Why Jann Wenner Let WIRED Start the Rolling Stone of Tech

Rock idols, movie stars, and presidential candidates who quoted Bob Dylan—not tech giants—were Rolling Stone’s stock in trade. Wenner knew Steve Jobs and noted some similarities—when they met in the early 1980s they were both long-haired Dylan aficionados who had disrupted their fields—but the two never really hit it off. “We had a conventional occupational disagreement about the future of print,” Wenner says. “He turned out to be right.”

I have my own story about Jobs and Wenner. When I interviewed Apple’s cofounder about the upcoming Macintosh computer for Rolling Stone, Jobs told me he’d been lobbying to put the Mac team on the cover, a demand Wenner rejected. “Jann is making a mistake!” Jobs said to me. When I brought this up to Wenner this week, the autobiographer said, “God I wish I had remembered that—I’d have put it in the book!” (One of the Norman Seeff pictures taken for my 1984 story eventually did become a Rolling Stone cover, 27 years later, when Jobs died.)

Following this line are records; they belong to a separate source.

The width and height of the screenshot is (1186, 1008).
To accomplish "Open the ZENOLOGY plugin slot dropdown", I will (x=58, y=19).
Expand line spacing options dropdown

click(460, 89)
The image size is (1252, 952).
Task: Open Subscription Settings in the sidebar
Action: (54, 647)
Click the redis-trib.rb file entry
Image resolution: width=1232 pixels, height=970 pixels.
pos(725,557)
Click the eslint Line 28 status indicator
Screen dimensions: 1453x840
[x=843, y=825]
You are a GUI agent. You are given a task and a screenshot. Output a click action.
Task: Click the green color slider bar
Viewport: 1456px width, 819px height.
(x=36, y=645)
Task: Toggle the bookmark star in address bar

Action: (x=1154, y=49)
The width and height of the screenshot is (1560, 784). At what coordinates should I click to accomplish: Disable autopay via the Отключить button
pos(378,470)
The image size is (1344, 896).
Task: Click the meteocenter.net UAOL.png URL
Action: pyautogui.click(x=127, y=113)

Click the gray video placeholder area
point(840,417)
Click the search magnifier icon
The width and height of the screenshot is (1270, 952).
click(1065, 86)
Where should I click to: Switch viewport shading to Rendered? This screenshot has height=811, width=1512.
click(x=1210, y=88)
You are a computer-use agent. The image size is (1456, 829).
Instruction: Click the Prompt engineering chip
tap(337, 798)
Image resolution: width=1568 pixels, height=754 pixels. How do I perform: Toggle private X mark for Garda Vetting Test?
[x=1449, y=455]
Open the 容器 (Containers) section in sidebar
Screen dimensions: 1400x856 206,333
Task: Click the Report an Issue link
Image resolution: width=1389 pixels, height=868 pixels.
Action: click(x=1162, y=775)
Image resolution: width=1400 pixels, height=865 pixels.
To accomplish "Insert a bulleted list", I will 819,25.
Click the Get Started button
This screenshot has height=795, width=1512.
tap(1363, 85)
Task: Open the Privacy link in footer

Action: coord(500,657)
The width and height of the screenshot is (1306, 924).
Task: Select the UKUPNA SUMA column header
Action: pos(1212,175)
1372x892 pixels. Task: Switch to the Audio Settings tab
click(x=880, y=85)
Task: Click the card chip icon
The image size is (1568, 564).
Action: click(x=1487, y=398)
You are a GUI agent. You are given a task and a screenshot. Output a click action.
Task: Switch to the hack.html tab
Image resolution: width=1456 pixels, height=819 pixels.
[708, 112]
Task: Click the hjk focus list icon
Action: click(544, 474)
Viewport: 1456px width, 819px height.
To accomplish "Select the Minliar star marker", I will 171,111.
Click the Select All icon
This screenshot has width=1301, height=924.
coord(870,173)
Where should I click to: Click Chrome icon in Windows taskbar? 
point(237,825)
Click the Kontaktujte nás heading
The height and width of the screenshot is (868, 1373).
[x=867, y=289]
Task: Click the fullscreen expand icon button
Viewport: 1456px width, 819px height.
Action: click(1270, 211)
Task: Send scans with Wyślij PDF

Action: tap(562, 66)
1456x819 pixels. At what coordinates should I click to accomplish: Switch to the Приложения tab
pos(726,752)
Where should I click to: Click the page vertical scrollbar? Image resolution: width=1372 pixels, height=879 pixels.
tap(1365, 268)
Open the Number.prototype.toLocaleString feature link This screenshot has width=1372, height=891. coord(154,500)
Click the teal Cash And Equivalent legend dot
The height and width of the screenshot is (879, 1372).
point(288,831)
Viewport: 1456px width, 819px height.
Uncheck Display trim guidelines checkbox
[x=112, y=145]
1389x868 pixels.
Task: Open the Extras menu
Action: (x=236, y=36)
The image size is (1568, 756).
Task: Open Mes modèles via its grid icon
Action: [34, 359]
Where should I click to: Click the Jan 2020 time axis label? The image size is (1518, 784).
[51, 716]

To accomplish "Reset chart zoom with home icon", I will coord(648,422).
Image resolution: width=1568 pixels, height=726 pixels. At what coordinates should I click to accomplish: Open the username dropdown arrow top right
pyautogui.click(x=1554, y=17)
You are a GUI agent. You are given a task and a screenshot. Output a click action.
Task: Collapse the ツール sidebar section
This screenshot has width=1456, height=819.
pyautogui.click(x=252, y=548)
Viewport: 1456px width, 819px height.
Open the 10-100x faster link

Wenner’s view of technology these days is colored by his rage about how the net has killed the traditional magazine business model. In his book, he talks of the internet as “a vampire with several hundred million untethered tentacles, the ubiquitous iPhone.” He wants it regulated. “I think the internet players literally stole all the intellectual property of the magazine journalism world, without compensation of any kind,” he says. “They repackaged it, gave it away free to consumers and sold it to advertisers at cheaper rates. It was cold-blooded, it was sterile, and it was devastating. We were left on the floor dead.”

On the other hand, he loves streaming. “Music is everywhere,” he says. “I listen to it on my Sonos system, anything, anytime. Unbelievably great.”

Despite his reservations about the internet age, Wenner concedes that starting a tech magazine might not have been the worst idea. But the combination of his lack of interest in the subject and his company’s full roster of other titles ruled against it. “I guess I didn’t have the bandwidth or the time or the interest at the time. We had started Outside,” he says. “I really didn’t feel we could put out another magazine. I wish we had done it.”

Wenner did have his chance to play a role in a startup tech publication, though. He told me that WIRED cofounders Louis Rossetto and Jane Metcalfe once approached him about being a minority owner in what they often referred to as the Rolling Stone of tech. Wenner flew back to his hometown of San Francisco and visited the WIRED offices, just a block away from Rolling Stone’s former headquarters. “It looked exactly the same—everything except for the computers,” he says. But he passed, in part because he felt there might be a clash in philosophy. Instead of concentrating just on journalism, Wenner thought WIRED should be more of a product-centric magazine, like the Ziff-Davis publication PC Magazine. “I felt that more advertising would come with it,” he says. (Metcalfe confirms the visit. “He commented on how tall everyone was and that people in his office were short,” she says.)